Jake was taller, with eyes the color of cornflowers and lips that were always chapped and puffy like he’d been kissing someone for hours. As if.

Wilbur’s eyes looked like puddles. And the poor guy could’ve been the Before model for a Clearasil ad.

When Jake and Wilbur got bored, drunk, or both, they’d go out driving. In search of roadkill.  

Jake kept a coat hanger in his truck for such times. Whenever they would spot a carcass, they’d pull over, hop out, and approach the mess with the hanger. And a camera.  

Using the coat hanger—which they’d stretched out long—Wilbur’d lift the perished creature as best he could, and Jake would snap a picture.

The corkboard on their dorm room door wore a quilt of roadkill photos. 

That’s why I renamed the guys, calling Jake Warped, and Wilbur Twisted. Pretty soon everyone in the dorm was using their new names. When I was around them though, I made sure to use their real names.

Just to be on the safe side. Lest I be featured on their dorm door.

One day, Warped and Twisted turned their attention to me.  

I’m not sure if they did what they did because they liked me, or because they didn’t. 

That particular day had nearly turned to night. Which makes sense. Nothing much bad ever happens when it’s light out. 

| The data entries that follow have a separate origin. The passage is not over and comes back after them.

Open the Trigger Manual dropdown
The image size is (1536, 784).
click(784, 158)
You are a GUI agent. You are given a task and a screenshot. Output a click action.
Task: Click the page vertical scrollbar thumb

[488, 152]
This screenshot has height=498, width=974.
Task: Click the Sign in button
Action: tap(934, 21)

In the dorm, as soon as I existed the elevator into our floor’s common area, there they were—Jake and Wilbur, Warped and Twisted—waiting. For me.

They weren’t in their usual attire: flannel shirts and Wrangler jeans. That day they both wore camo. Their eyes were weirder than usual, like the dancers’ in Michael Jackson’s Thriller video.

Without speaking, they positioned themselves on either side of me.  

Each grabbing an arm, they dragged me over to a wooden chair and shoved me onto it.

With electrical tape, they secured my chest and arms, then my legs, to the chair.

Holding cans in front of their crotches, they sprayed me in the face with whipped cream. 

When the cans made that screeching empty sound, the guys tossed them aside and produced bottles of beer from their back pockets. They shook the bottles hard, and then opened them. With their teeth.

As soon as the beers began to foam and spray, they pointed them in my direction, drenching my face, then the rest of me.

My flesh popped out in tiny hills as the icy wet penetrated my clothes.

Early on, I decided to be still.  

Honestly, I didn’t believe I was in true danger. This was a public place, after all. My guess was Jake and Wilbur simply wanted to do a real good job of humiliating me.

If I yelled for help, it would draw a crowd. Exactly what they wanted. Definitely not what I wanted. 

I had experience being still.

A decade back, I trained myself not to react when my older brothers tickle-tortured me. I’d will myself not to move or complain when they grabbed my arm and used my own hand to smack my face over and over. “Stop hitting yourself! Stop hitting yourself!”

Jake crouched to sweep his hands beneath the nearby couch. When he held up a string of Christmas lights, Wilbur’s chuckle sounded like a donkey with a corn cob stuck in its throat.

Walking in a circle, Jake wrapped me with the light strand. I pulled my lips in, focused on my knees.

As they pushed my chair across the room, I waited for the chair legs to get hung up on a carpet ripple or floor crack. 

I pictured the chair rushing downward, imagined the loud thunk as my face encountered the floor.  

Surely my nose would shatter, shooting blood everywhere.

Jake and Wilbur continued to inch me in the direction of their goal. Peeking from beneath whipped cream lashes, I realized we were headed for an electrical outlet.

My smashed nose concern was replaced by the threat of electrocution.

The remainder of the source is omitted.